'''

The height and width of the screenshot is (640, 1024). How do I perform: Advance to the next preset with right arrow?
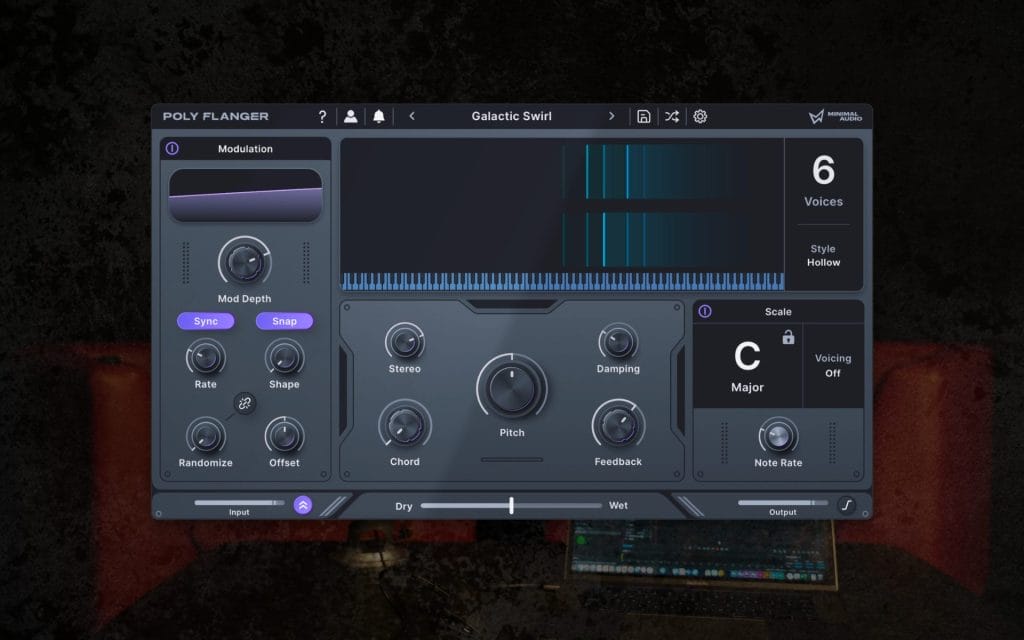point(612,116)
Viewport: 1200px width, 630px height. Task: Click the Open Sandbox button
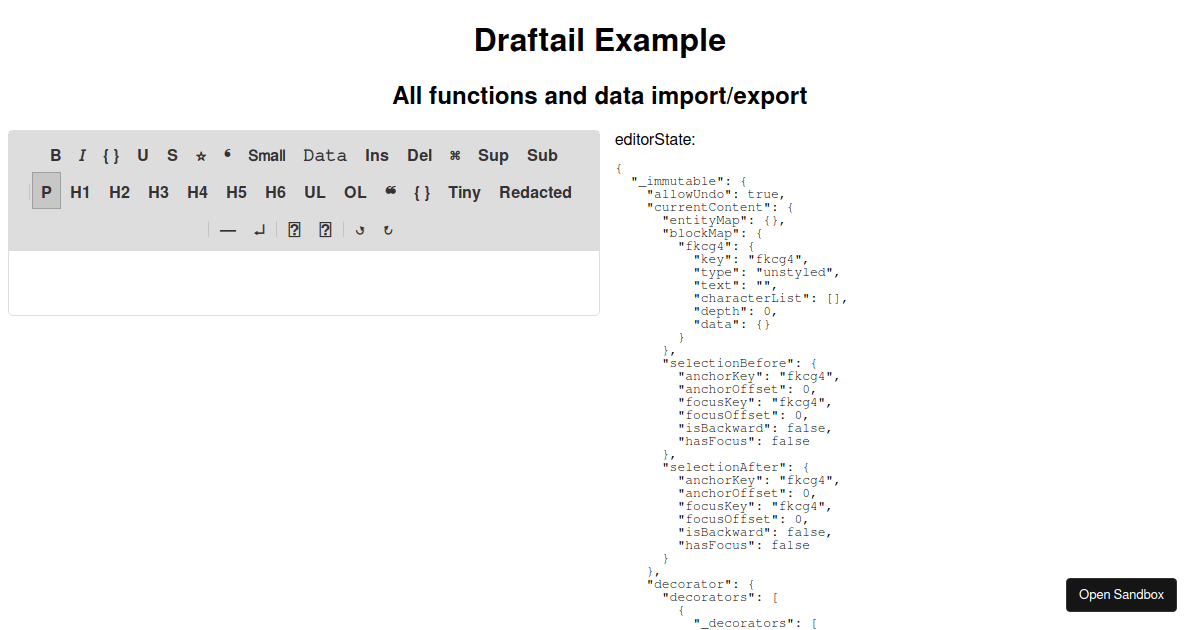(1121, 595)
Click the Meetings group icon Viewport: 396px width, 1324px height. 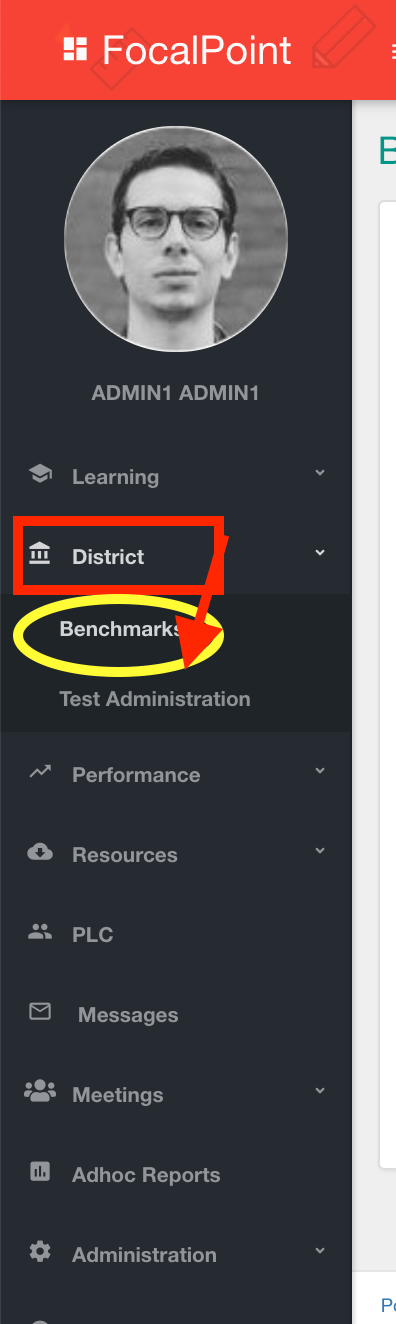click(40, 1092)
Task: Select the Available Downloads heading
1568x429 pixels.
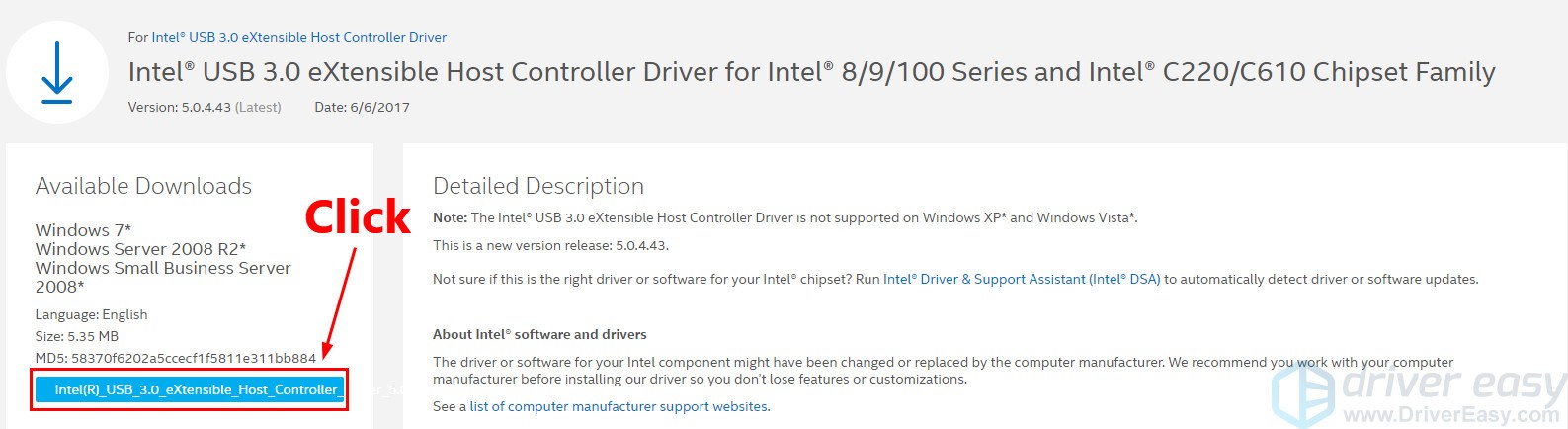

'''

__What needs to be done__.
Everything from the line containing "Task: Select the Available Downloads heading" to the last line of the listing above must be reproduced exactly, with no pictures included.

__Written reply__.
Task: Select the Available Downloads heading
1568x429 pixels.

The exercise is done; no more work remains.